Kamis, 20 November 2025

Subsidi Migas Jadi Target Mafia, Rakyat Bisa Kehilangan Hak atas Energi Murah

Bentrok pengamen ondel-ondel dan musisi ukulele di Koja, korban luka bacok, tiga remaja ditangkap polisi.

|
Editor: Glery Lazuardi
Tribunnews.com/Adiatmaputra Fajar
INAS NASRULLAH 
Ringkasan Berita:
  • Pengamat energi Inas Nasrullah Zubir menegaskan serangan sistematis terhadap sektor migas bukan sekadar isu teknis, melainkan ancaman langsung terhadap kedaulatan energi nasional. 
  • Ia menilai keluhan publik soal harga BBM mahal dan pasokan telat hanyalah pintu masuk agenda besar untuk membuka ruang bagi swasta dan asing menguasai distribusi BBM bersubsidi.

TRIBUNNEWS.COM - Pengamat energi Inas Nasrullah Zubir menegaskan bahwa gelombang serangan sistematis terhadap sektor migas bukan sekadar isu teknis, melainkan ancaman langsung terhadap kedaulatan energi nasional. 

Menurutnya, di balik keluhan publik terkait harga BBM mahal dan pasokan telat, terselip agenda besar untuk membuka pintu bagi swasta dan asing menguasai distribusi BBM bersubsidi.

“Jika skenario ini berhasil, subsidi yang menjadi hak rakyat akan berubah menjadi komoditas pasar.
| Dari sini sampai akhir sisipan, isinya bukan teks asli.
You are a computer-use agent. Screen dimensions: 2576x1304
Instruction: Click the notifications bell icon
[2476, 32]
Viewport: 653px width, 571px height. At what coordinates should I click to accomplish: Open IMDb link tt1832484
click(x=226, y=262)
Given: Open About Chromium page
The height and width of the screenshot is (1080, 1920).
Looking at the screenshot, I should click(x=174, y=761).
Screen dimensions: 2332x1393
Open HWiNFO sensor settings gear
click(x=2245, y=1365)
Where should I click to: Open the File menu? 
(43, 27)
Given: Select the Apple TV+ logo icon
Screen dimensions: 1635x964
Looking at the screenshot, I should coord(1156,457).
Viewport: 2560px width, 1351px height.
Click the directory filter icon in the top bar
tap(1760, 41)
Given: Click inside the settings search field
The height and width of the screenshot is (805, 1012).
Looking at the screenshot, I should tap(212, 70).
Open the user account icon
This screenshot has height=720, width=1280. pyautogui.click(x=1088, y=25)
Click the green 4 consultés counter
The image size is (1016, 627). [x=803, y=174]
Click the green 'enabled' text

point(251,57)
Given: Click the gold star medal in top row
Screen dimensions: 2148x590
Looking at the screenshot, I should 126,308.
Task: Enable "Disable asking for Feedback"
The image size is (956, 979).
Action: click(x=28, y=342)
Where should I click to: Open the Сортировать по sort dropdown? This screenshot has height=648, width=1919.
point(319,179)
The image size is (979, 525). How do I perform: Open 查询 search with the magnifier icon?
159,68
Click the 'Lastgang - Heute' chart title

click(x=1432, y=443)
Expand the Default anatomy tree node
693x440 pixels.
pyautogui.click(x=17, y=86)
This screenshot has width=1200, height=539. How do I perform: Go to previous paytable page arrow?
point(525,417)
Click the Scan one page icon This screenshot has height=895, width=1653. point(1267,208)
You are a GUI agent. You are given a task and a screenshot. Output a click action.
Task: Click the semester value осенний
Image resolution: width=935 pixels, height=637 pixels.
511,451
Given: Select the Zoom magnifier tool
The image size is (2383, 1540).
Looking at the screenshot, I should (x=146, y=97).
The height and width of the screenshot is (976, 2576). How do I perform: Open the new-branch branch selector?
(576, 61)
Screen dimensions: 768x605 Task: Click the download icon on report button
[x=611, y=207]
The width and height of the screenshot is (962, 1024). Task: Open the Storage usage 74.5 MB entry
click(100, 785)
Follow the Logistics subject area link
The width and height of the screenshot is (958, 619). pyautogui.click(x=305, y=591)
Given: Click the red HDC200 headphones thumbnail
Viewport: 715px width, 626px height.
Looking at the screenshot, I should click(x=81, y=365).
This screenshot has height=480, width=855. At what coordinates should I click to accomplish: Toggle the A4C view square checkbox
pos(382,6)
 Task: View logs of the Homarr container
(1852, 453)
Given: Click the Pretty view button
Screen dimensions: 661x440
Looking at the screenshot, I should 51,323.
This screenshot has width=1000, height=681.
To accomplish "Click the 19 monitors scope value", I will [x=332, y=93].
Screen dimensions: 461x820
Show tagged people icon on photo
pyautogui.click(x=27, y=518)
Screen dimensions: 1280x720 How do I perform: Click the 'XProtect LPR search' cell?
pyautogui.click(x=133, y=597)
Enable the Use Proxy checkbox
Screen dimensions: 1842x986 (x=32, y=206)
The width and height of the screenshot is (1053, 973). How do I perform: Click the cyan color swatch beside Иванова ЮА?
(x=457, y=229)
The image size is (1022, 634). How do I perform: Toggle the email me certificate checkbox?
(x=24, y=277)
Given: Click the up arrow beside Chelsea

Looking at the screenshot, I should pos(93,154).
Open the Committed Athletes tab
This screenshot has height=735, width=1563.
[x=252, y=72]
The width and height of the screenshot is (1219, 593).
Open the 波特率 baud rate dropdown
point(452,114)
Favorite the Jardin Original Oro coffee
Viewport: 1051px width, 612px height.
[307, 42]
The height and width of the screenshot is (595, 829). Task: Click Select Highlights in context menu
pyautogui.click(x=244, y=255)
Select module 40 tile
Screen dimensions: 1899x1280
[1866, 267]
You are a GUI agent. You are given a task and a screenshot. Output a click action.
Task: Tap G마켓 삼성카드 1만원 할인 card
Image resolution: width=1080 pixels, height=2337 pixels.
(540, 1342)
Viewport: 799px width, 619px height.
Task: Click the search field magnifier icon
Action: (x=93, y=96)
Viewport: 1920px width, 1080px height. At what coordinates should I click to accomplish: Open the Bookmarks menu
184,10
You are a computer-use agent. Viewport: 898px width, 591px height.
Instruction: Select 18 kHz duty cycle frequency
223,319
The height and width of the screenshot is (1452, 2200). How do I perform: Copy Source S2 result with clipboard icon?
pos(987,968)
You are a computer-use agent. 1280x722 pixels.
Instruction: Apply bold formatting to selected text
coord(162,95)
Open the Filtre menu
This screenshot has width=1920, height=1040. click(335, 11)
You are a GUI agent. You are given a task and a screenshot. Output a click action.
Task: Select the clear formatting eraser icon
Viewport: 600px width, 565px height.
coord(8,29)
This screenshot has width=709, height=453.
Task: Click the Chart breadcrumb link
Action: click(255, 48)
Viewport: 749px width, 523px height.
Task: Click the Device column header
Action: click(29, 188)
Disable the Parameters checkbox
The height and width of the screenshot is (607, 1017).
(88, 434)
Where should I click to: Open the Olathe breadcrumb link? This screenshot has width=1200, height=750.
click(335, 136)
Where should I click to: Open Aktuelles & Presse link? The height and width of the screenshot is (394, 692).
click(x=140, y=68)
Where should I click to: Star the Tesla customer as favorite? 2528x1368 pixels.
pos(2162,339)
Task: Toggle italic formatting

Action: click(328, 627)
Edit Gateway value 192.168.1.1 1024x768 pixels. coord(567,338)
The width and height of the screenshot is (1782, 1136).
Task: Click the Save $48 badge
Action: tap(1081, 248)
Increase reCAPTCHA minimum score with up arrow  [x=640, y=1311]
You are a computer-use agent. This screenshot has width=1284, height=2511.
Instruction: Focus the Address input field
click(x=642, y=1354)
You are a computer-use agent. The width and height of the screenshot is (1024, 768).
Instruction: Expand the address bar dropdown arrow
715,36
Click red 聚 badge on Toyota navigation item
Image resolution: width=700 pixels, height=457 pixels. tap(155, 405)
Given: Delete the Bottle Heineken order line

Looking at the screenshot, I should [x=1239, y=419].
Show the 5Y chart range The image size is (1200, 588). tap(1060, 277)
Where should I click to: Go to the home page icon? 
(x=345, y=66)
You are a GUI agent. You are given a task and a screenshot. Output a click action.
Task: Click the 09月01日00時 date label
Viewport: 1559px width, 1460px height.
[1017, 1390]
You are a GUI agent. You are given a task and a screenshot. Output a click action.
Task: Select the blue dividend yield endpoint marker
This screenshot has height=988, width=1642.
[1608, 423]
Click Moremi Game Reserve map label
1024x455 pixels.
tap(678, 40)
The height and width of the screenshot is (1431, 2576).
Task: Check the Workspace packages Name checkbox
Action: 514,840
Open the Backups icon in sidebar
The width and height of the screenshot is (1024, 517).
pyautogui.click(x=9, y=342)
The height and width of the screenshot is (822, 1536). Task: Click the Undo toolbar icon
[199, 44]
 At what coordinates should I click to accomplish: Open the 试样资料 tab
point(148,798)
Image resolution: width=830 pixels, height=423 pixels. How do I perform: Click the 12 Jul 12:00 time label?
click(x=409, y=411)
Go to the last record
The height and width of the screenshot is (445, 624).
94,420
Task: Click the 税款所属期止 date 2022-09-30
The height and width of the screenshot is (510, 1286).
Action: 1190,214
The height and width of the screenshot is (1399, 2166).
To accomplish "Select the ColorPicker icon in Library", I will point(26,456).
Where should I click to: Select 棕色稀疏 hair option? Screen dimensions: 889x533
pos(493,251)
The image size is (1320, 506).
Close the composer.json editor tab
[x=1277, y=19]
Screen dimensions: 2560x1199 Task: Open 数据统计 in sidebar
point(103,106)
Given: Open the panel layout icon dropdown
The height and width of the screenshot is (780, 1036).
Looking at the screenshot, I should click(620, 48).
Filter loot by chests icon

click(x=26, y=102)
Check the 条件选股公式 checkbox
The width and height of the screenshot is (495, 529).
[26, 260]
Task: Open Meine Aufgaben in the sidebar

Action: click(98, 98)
Harga di pompa melonjak, dan keuntungan triliunan rupiah mengalir ke kantong mafia migas,” ujar Inas, Kamis (20/11/2025).

Ia menyoroti bahwa Pertamina kini berada di bawah serangan sistematis dari kelompok mafia migas.

Setelah rentetan pengungkapan skandal besar oleh pemerintah, mulai dari kasus suap Patra Niaga hingga kaburnya Riza Chalid yang diduga menjadi ‘otak’ mafia migas, posisi Pertamina sebagai satu-satunya penyalur BBM bersubsidi dan penugasan (PSO) secara hukum tengah digoyang.

Gelombang perlawanan terhadap Pertamina semakin kentara sejak akhir 2024 hingga 2025.

Serangan tersebut, kata Inas, bukan insidental, melainkan upaya terkoordinasi untuk melemahkan perusahaan plat merah agar peran retailer terbesar di hilir migas digeser ke pihak swasta.

Salah satu indikasi pola mafia, lanjutnya, adalah munculnya narasi terkoordinasi dari sejumlah SPBU swasta besar yang mengeluhkan harga BBM Pertamina tidak kompetitif, pasokan telat, dan kualitas buruk.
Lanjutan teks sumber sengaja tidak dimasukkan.